92. O povo gosta


Quando criticados sobre certas posturas pastorais, alguns presbíteros não hesitam em encher a boca para dizer: “...mas o povo gosta!”. Justificando-se a partir do gosto popular, trabalham mais ou menos como políticos populistas, sempre no interesse de agregar mais gente e captar a benevolência das massas, como se número elevado de pessoas fosse critério da ação do Espírito. E a ladainha de justificativas segue: o povo gosta, o povo se ajunta quando fazemos assim, a igreja fica lotada etc.
Não sei de onde vem esse modo de justificar a pastoral, mas suspeito que ela não coadune com o evangelho de Jesus Cristo. Apesar de os Evangelhos, sempre hiperbólicos, mostrarem Jesus acompanhado de multidões, o Homem de Nazaré não seguiu gostos populares: suas palavras nem sempre agradaram, sua pregação nem sempre comoveu os interlocutores, seus ensinamentos nem sempre arrecadaram a benevolência dos ouvintes, sua ação libertadora nem sempre foi bem acolhida. Não faltam nos escritos do NT exemplos que mostrem isso. Tomemos apenas dois. No Evangelho de João, quando Jesus fala abertamente sobre “comer sua carne e beber seu sangue”, ou seja, assumir a sua existência e nutrir-se do que movia sua vida, seu discurso escandalizou a muitos. Em vez de agregar multidões, Jesus espalhou. Alguns de seus seguidores até desistiram de continuar o caminho com o Mestre depois de uma exigência tão radical. Jesus, vendo que muitos se foram, perguntou aos discípulos se também eles não queriam deixá-lo. Pedro – sempre intempestivo – respondeu: “A quem iremos, Senhor? Só tu tens palavras de vida eterna (Jo 6,68). As palavras de Jesus não caíram no gosto popular e ele não fez muito sucesso. Outro exemplo: Marcos, querendo mostrar que o ser humano é lugar da ação divina e não opressão e exploração, relata o curioso caso dos espíritos que saíram de um homem e foram parar nos porcos (tão impuros quanto eles!). Ao ver o prejuízo que Jesus deu pois os porcos foram precipitados no abismo, o povo ficou descontente e pediu a Jesus para sair de Geraza. Bastam esses dois exemplos para mostrar que o discurso de Jesus incomodava; sua prática pastoral não agradava sempre. Tanto é que não demorou muito para o Nazareno ir parar numa cruz, denunciado por companheiros da sua religião. O mesmo aconteceu com os discípulos Paulo, Pedro, Estevão e tantos outros que seguiram os caminhos do Crucificado. Tendo sido fiéis aos ensinamentos de Jesus, desagradaram multidões, foram presos, perseguidos e tiverem o mesmo fim do Mestre.

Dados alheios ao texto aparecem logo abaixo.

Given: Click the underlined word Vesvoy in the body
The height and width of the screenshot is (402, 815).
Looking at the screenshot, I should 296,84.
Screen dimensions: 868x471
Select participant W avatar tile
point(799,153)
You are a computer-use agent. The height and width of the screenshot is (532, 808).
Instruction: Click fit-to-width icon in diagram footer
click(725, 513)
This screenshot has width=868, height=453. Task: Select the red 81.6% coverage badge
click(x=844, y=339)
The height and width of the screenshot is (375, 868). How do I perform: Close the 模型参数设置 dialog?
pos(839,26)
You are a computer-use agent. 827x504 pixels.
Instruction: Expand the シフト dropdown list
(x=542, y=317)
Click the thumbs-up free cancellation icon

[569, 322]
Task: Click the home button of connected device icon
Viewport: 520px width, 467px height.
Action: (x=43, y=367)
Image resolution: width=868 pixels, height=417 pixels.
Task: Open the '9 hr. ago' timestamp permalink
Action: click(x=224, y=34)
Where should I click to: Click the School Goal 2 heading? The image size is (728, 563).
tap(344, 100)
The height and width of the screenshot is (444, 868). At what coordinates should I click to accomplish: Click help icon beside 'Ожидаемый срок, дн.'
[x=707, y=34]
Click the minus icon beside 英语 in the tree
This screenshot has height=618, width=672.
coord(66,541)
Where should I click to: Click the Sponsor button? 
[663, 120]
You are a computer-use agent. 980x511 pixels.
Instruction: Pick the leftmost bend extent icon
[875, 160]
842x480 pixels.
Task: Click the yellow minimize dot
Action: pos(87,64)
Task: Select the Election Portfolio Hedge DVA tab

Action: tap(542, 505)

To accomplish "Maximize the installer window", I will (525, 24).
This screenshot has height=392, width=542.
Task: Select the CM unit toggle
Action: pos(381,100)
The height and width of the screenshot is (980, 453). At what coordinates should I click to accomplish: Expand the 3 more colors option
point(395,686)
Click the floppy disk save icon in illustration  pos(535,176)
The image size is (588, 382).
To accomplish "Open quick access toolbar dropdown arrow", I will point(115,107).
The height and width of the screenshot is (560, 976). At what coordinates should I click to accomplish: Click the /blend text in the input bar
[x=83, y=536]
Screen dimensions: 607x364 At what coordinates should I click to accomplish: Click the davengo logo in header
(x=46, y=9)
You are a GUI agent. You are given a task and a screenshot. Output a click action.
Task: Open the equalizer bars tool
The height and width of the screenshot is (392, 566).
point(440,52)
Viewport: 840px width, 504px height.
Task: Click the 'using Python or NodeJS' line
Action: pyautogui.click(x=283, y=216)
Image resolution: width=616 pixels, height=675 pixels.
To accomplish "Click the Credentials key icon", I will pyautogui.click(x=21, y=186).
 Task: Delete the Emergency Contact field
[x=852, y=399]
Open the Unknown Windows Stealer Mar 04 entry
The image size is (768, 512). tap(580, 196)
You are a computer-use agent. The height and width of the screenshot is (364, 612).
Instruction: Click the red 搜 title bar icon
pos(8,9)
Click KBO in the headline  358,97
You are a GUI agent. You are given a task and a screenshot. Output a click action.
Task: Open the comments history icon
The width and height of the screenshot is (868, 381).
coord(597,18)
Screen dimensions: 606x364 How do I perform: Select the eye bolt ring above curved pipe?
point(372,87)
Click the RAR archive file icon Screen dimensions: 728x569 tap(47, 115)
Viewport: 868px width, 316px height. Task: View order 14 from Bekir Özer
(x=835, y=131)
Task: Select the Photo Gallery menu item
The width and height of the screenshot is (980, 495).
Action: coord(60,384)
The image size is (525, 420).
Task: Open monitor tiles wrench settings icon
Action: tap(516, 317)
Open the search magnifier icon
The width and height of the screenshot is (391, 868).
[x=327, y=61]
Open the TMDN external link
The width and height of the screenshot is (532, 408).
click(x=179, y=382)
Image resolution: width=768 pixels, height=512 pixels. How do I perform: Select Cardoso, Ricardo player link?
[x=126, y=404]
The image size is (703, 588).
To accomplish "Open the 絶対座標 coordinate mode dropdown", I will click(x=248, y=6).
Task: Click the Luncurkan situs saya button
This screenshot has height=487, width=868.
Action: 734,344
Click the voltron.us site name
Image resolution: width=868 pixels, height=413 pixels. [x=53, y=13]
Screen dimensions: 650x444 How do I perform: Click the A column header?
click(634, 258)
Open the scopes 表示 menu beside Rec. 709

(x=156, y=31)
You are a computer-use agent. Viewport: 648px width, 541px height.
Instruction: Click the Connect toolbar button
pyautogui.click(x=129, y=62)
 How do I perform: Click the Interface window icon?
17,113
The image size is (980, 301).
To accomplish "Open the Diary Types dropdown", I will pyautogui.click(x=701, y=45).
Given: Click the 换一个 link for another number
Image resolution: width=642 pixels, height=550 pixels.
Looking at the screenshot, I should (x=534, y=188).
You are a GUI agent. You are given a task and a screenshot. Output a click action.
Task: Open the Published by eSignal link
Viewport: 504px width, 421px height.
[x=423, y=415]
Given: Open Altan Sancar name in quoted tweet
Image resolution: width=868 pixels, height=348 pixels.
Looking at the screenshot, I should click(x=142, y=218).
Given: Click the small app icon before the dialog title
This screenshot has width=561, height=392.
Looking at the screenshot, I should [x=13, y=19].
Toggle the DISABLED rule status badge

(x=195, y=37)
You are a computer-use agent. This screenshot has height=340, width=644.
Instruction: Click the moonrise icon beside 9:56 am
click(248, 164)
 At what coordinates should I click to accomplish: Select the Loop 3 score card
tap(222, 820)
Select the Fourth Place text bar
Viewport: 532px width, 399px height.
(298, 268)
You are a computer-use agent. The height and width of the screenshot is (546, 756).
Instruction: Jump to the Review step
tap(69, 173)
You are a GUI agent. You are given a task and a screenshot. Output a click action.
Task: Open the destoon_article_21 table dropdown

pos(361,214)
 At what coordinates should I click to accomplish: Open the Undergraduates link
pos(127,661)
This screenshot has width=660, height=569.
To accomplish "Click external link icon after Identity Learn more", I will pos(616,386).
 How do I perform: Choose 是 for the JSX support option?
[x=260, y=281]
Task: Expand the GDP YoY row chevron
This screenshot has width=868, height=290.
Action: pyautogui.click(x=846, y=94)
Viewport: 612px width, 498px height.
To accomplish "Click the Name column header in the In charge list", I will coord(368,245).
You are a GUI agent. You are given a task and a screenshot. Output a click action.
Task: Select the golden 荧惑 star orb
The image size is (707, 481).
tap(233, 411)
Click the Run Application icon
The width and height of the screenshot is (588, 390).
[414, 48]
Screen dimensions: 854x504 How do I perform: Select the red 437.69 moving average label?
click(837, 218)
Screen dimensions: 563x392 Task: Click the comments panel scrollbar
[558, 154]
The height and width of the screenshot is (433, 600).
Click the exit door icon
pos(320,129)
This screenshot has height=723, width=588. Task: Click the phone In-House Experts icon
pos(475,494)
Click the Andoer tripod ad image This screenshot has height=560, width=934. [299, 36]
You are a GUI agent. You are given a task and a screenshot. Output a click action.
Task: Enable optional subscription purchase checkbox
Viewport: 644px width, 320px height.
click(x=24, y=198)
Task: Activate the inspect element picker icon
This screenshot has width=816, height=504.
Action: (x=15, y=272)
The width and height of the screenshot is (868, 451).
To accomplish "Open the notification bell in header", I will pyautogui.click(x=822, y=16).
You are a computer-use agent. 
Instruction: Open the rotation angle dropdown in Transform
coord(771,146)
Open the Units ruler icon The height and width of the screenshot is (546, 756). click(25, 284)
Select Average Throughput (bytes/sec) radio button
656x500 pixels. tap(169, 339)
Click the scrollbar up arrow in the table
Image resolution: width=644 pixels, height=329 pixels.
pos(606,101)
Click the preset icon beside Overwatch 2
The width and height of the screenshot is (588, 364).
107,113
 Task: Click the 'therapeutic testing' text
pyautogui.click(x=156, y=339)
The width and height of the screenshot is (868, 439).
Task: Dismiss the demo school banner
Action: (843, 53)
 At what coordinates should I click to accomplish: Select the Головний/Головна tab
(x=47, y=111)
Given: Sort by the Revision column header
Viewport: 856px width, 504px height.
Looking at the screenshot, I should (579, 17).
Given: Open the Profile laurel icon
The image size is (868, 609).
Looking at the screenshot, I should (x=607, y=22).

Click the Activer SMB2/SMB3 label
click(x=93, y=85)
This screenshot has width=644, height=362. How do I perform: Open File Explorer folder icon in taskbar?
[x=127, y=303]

O contrário, porém, pode ser verdade. Quanto mais populista o discurso, quanto mais mágico-pentecostal a prática pastoral, mais o trabalho pode cair no gosto popular e agradar multidões imensas. Em Atos dos Apóstolos, Lucas insiste em mostrar que a pitonisa faz sucesso e Simão, o mago, tem multidões em torno dele.
Assim, o gosto popular não é critério pastoral seguramente evangélico, apesar de muitos presbíteros insistirem nessa argumentação. Não basta o povo gostar para a prática pastoral ficar legitimada. Um povo com formação cristã duvidosa costuma gostar de coisas abomináveis, e o gosto do povo costuma justificar vícios pastorais que há muito já deveriam ter sido superados. Um círculo vicioso se forma: o povo não é bem formado, a falta de formação cria costumes que caem no gosto do povo, o gosto do povo torna-se critério pastoral... Ora, se o povo está gostando, para que outra formação, para que mexer, para que inovar? E assim vai... Na preguiça de soar a camisa pelo reino, muitos seguem dizendo “fazemos assim porque o povo gosta”.
Aos que continuam com o mesmo e velho refrão “o povo gosta’, lembramos duas coisas: o povo gosta porque não conhece coisa melhor; o gosto do povo não é critério teológico. Fica aí a dica!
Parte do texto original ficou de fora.